Cityscape – the world’s leading wealth hubs

The Knight Frank City Wealth Index offers a fresh perspective on the urban hotspots and networks that are shaping the ultra-high-net-worth individual (UHNWI) world, now and in the future.

Since it was first published 10 years ago, The Wealth Report has highlighted the most important cities for the world’s wealthiest individuals. To mark our second decade we have re-evaluated our criteria and created a new measure – the City Wealth Index.

So, how to identify the world’s leading wealth centre? The obvious response is to look at where the wealthy live. On that basis, the answer is New York, with its 6,570 UHNWI residents easily outranking London’s still respectable 4,750.

However, this only gives us part of the picture.

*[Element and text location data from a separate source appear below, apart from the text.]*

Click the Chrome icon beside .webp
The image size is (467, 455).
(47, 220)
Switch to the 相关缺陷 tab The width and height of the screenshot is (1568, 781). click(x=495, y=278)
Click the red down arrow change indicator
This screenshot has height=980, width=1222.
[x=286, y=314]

The world’s wealthy are a footloose group, and the place they call home is only a starting point when trying to unravel the locations that most resonate with them.

The City Wealth Index uses four critical measures to identify the cities that matter to the wealthy:

Current wealth – the current population of UHNWIs.

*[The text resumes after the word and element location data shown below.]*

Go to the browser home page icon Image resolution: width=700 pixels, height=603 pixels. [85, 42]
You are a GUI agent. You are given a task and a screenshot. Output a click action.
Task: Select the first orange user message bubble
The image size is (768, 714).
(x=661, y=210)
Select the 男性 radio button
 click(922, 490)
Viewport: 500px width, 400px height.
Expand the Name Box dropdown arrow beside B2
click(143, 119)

Investment – the total amount, in US$, of private investment in property during 2016, weighted in favour of those markets with a high proportion of cross-border inbound investment.

Connectivity – the number of inbound and outbound first and business class flights in 2016.

Future wealth – a forecast of each city’s UHNWI population in 2026, weighted in accordance with the findings of our Attitudes Survey.

Using this methodology, London emerges just ahead of New York overall with top scores for both investment and connectivity, while New York leads on both current and future wealth.

However, from a European perspective, there is little to celebrate: London is the only European city in our top 10 and, with the exception of Moscow and London, all European cities score lower for future than for current wealth.

Future wealth concentrations and investment firepower look set to be dominated by a tussle for supremacy between Asian and North American cities.

The third and fourth largest concentrations of wealth today, Hong Kong and San Francisco, are likely to be eclipsed by the rising fortunes of Singapore, Shanghai and Beijing, which are all expected to see their wealthy populations grow rapidly over the next decade.